▶ [TASK BRIEF]: Repeat the data exactly, with every line included.

▶ [SUPPLIED DATA]:
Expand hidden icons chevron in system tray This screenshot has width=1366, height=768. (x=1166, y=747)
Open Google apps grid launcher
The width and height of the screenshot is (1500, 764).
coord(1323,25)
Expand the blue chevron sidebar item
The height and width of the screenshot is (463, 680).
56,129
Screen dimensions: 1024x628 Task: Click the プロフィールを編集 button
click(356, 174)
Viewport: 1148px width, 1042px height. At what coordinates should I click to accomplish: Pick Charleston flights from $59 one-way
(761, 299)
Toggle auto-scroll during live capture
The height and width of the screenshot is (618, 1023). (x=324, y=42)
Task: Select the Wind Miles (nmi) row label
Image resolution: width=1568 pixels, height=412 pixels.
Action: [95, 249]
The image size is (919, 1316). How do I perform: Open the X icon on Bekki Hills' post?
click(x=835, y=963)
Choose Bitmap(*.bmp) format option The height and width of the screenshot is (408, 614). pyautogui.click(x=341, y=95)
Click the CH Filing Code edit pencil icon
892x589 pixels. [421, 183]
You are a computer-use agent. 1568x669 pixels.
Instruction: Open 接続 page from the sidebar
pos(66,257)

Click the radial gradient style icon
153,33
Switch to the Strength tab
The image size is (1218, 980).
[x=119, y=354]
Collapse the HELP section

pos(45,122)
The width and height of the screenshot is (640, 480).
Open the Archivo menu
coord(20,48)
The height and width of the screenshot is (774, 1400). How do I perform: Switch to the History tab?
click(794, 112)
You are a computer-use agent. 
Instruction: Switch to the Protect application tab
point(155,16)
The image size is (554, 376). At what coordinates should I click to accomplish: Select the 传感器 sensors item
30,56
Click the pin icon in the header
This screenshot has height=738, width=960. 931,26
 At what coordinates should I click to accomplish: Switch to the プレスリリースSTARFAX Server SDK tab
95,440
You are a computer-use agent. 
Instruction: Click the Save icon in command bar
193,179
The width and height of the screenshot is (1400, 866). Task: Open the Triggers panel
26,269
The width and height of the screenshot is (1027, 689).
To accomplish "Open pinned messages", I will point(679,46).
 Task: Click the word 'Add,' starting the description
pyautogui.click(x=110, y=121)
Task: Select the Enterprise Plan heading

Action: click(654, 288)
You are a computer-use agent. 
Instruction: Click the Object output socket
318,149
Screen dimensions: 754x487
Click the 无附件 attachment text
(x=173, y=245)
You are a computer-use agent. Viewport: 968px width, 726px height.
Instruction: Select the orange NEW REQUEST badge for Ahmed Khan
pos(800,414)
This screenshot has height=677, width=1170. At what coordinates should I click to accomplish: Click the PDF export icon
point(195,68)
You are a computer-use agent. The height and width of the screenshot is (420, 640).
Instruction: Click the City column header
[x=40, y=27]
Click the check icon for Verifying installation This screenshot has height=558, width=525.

▶ [EXERCISE RESPONSE]:
Expand hidden icons chevron in system tray This screenshot has width=1366, height=768. (x=1166, y=747)
Open Google apps grid launcher
The width and height of the screenshot is (1500, 764).
coord(1323,25)
Expand the blue chevron sidebar item
The height and width of the screenshot is (463, 680).
56,129
Screen dimensions: 1024x628 Task: Click the プロフィールを編集 button
click(356, 174)
Viewport: 1148px width, 1042px height. At what coordinates should I click to accomplish: Pick Charleston flights from $59 one-way
(761, 299)
Toggle auto-scroll during live capture
The height and width of the screenshot is (618, 1023). (x=324, y=42)
Task: Select the Wind Miles (nmi) row label
Image resolution: width=1568 pixels, height=412 pixels.
Action: [95, 249]
The image size is (919, 1316). How do I perform: Open the X icon on Bekki Hills' post?
click(x=835, y=963)
Choose Bitmap(*.bmp) format option The height and width of the screenshot is (408, 614). pyautogui.click(x=341, y=95)
Click the CH Filing Code edit pencil icon
892x589 pixels. [421, 183]
You are a computer-use agent. 1568x669 pixels.
Instruction: Open 接続 page from the sidebar
pos(66,257)

Click the radial gradient style icon
153,33
Switch to the Strength tab
The image size is (1218, 980).
[x=119, y=354]
Collapse the HELP section

pos(45,122)
The width and height of the screenshot is (640, 480).
Open the Archivo menu
coord(20,48)
The height and width of the screenshot is (774, 1400). How do I perform: Switch to the History tab?
click(794, 112)
You are a computer-use agent. 
Instruction: Switch to the Protect application tab
point(155,16)
The image size is (554, 376). At what coordinates should I click to accomplish: Select the 传感器 sensors item
30,56
Click the pin icon in the header
This screenshot has height=738, width=960. 931,26
 At what coordinates should I click to accomplish: Switch to the プレスリリースSTARFAX Server SDK tab
95,440
You are a computer-use agent. 
Instruction: Click the Save icon in command bar
193,179
The width and height of the screenshot is (1400, 866). Task: Open the Triggers panel
26,269
The width and height of the screenshot is (1027, 689).
To accomplish "Open pinned messages", I will point(679,46).
 Task: Click the word 'Add,' starting the description
pyautogui.click(x=110, y=121)
Task: Select the Enterprise Plan heading

Action: click(654, 288)
You are a computer-use agent. 
Instruction: Click the Object output socket
318,149
Screen dimensions: 754x487
Click the 无附件 attachment text
(x=173, y=245)
You are a computer-use agent. Viewport: 968px width, 726px height.
Instruction: Select the orange NEW REQUEST badge for Ahmed Khan
pos(800,414)
This screenshot has height=677, width=1170. At what coordinates should I click to accomplish: Click the PDF export icon
point(195,68)
You are a computer-use agent. The height and width of the screenshot is (420, 640).
Instruction: Click the City column header
[x=40, y=27]
Click the check icon for Verifying installation This screenshot has height=558, width=525.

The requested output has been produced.